Extract verbatim every line from the one containing "The width and" to the final line of the records below, inclusive, and exclude all pictures.

=-=-=

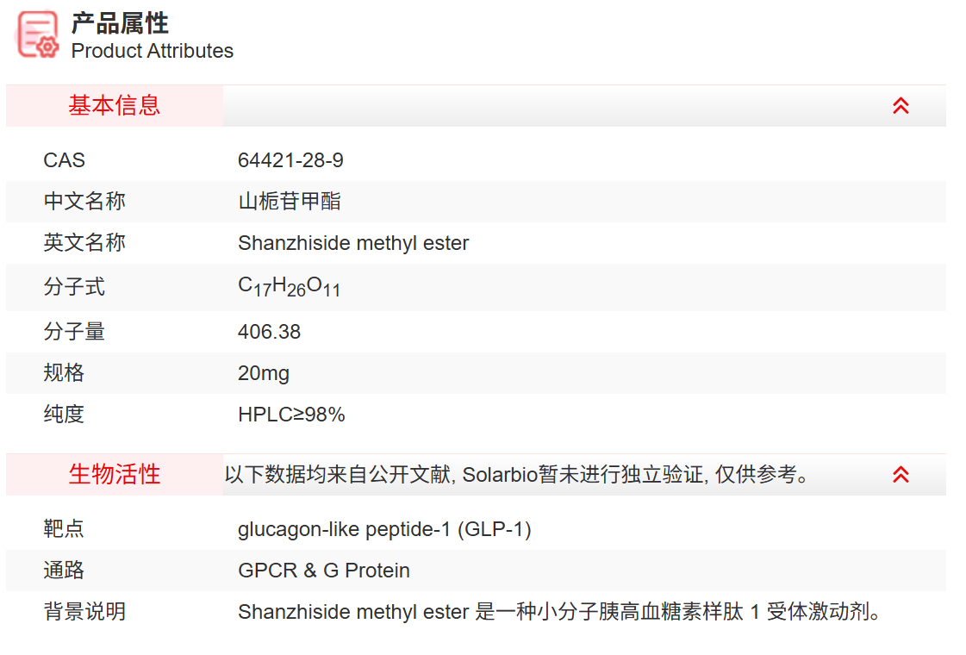This screenshot has width=966, height=655.
Task: Click the 分子式 row label
Action: click(74, 287)
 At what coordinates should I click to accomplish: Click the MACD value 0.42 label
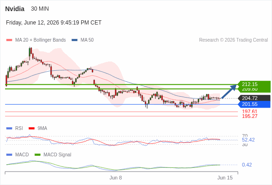pyautogui.click(x=247, y=165)
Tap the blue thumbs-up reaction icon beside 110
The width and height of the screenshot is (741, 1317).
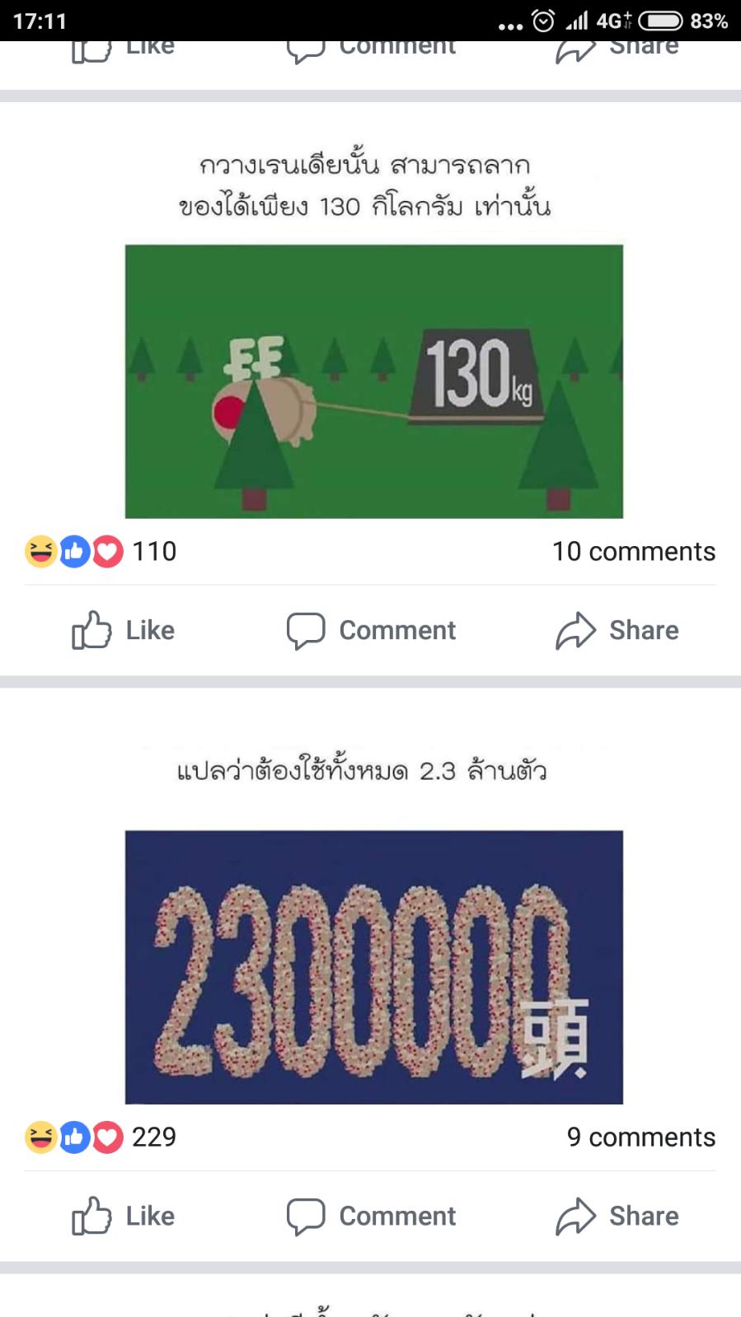[x=74, y=552]
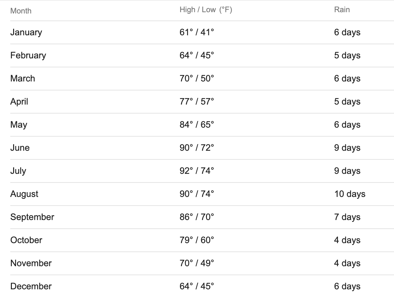This screenshot has width=394, height=297.
Task: Select the March row label
Action: [x=23, y=79]
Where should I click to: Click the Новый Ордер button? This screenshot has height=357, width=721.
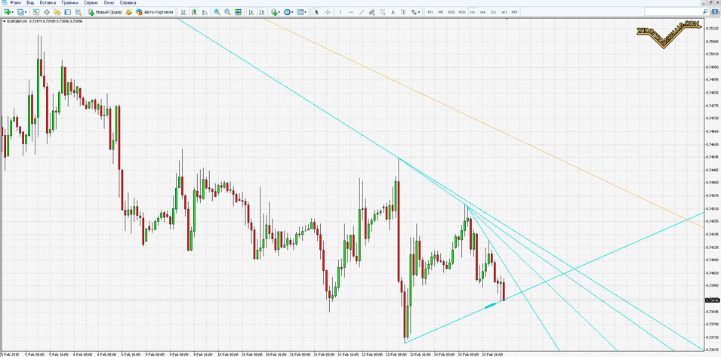pos(105,12)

=-=-=

== EXERCISE SOLUTION ==
The width and height of the screenshot is (741, 1317).
[x=74, y=552]
This screenshot has width=394, height=297.
Task: Select the March row label
Action: [x=23, y=79]
Where should I click to: Click the Новый Ордер button? This screenshot has height=357, width=721.
pos(105,12)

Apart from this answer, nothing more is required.